Hello [~aviperksy] just checking is https://github.com/apache/kafka/pull/11367 related?

> InMemoryKeyValueStore iterator still throws ConcurrentModificationException
> ---------------------------------------------------------------------------
>
>                 Key: KAFKA-14260
>                 URL: https://issues.apache.org/jira/browse/KAFKA-14260
>             Project: Kafka
>          Issue Type: Bug
>          Components: streams
>    Affects Versions: 2.3.1, 3.2.3
>            Reporter: Avi Cherry
>            Priority: Major
>
> This is the same bug as KAFKA-7912 which was then re-introduced by KAFKA-8802.
> Any iterator returned from {{InMemoryKeyValueStore}} may end up throwing a ConcurrentModificationException because the backing map is not concurrent safe. I expect that this only happens when the store is retrieved from {{KafkaStreams.store()}} from outside of the topology since any usage of the store from inside of the topology should be naturally single-threaded.
> To start off, a reminder that this behaviour explicitly violates the interface contract for {{ReadOnlyKeyValueStore}} which states
> {quote}The returned iterator must be safe from java.util.ConcurrentModificationExceptions
> {quote}
> It is often complicated to make code to demonstrate concurrency bugs, but thankfully it is trivial to reason through the source code in {{InMemoryKeyValueStore.java}} to show why this happens:
>  * All of the InMemoryKeyValueStore methods that return iterators do so by passing a keySet based on the backing TreeMap to the InMemoryKeyValueIterator constructor.
>  * These keySets are all VIEWS of the backing map, not copies.
>  * The InMemoryKeyValueIterator then makes a private copy of the keySet by passing the original keySet into the constructor for TreeSet. This copying was implemented in KAFKA-8802, incorrectly intending it to fix the concurrency problem.

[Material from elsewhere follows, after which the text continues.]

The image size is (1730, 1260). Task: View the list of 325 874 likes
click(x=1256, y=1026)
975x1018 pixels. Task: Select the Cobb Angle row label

>  * TreeSet then iterates over the keySet to make a copy. If the original backing TreeMap in InMemoryKeyValueStore is changed while this copy is being created it will fail-fast a ConcurrentModificationException.
> This bug should be able to be trivially fixed by replacing the backing TreeMap with a ConcurrentSkipListMap but here's the rub:
> This bug has already been found in KAFKA-7912 and the TreeMap was replaced with a ConcurrentSkipListMap. It was then reverted back to a TreeMap in KAFKA-8802 because of the performance regression. I can [see from one of the PRs|https://github.com/apache/kafka/pull/7212/commits/384c12e40f3a59591f897d916f92253e126820ed] that it was believed the concurrency problem with the TreeMap implementation was fixed by copying the keyset when the iterator is created but the problem remains, plus the fix creates an extra copy of the iterated portion of the set in memory.
> For what it's worth, the performance difference between TreeMap and ConcurrentSkipListMap do not extend into complexity. TreeMap enjoys a similar ~2x speed through all operations with any size of data, but at the cost of what turned out to be an easy-to-encounter bug.
> This is all unfortunate since the only time the state stores ever get accessed concurrently is through the `KafkaStreams.store()` mechanism, but I would imagine that "correct and slightly slower) is better than "incorrect and faster".
> Too bad BoilerBay's AirConcurrentMap is closed-source and patented.